Background: Exercise-induced bronchoconstriction (EIB) is defined as a transient and reversible narrowing of the airways shortly after or during (vigorous) exercise. Often, harmful environmental conditions such as air pollution [diesel exhaust particles (DEP)] or cold dry air contribute to the development of symptoms.

Objectives: In an EIB mouse model, we investigated the exacerbating effects of cold air and DEP on acute respiratory responses and lung inflammation.

Methods: Sixty-four Balb/c mice were oropharyngeally challenged 5 days per week for 3 weeks with saline or 0.1 mg/ml DEP. Afterwards, they were exposed to a submaximal exercise protocol or resting period. Half of the animals were exposed to 4°C, whereas the other half stayed at room temperature. All animals were sacrificed to determine lung function, lung inflammation and immune mediated response.

Results: Submaximal exercise at 4°C induced acute changed breathing pattern and airway hyperreactivity to increasing concentrations of methacholine (with both saline and DEP exposure). Only when DEP exposure was added to exercise at 4°C, small airway resistance was significantly increased, neutrophilic airway inflammation was induced and type 2 dendritic cells were more abundantly present in the lungs.

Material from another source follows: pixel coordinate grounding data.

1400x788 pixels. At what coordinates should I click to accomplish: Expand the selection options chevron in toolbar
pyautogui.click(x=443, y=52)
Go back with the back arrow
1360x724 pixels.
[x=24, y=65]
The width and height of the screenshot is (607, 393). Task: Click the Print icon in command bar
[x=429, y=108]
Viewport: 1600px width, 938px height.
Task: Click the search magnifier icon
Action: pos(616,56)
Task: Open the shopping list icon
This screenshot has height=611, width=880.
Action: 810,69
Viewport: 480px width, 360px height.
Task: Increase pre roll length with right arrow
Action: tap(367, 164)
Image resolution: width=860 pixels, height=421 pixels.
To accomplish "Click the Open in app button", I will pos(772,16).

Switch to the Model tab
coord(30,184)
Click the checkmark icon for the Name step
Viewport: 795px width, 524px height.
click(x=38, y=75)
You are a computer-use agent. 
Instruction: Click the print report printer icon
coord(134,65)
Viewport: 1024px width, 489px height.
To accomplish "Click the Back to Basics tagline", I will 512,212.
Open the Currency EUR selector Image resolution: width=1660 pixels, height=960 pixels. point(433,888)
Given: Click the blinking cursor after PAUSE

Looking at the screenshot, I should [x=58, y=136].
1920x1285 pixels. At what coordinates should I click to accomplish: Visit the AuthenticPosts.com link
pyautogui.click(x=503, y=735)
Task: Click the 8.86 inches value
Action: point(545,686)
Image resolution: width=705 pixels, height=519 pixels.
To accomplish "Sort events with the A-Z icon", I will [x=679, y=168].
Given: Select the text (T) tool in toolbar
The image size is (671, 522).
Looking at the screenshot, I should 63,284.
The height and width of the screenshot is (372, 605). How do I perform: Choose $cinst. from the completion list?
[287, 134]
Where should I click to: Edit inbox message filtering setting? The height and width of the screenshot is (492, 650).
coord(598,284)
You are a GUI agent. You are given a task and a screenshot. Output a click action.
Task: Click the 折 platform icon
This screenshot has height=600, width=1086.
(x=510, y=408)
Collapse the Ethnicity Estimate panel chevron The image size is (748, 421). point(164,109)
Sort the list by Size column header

Pro-inflammatory cytokines (TNF-?, MCP-1, KC and GM-CSF) in bronchoalveolar lavage were significantly increased and leakage of surfactant protein D to serum was significantly enhanced in DEP-exposed animals, exercising at 4°C. In DEP-exposed mice, macrophages were more loaded with DEP at 4°C, exercise or both.

Conclusion: Combined exposure to cold air, DEP and exercise enhances respiratory adverse effects in an EIB mouse model.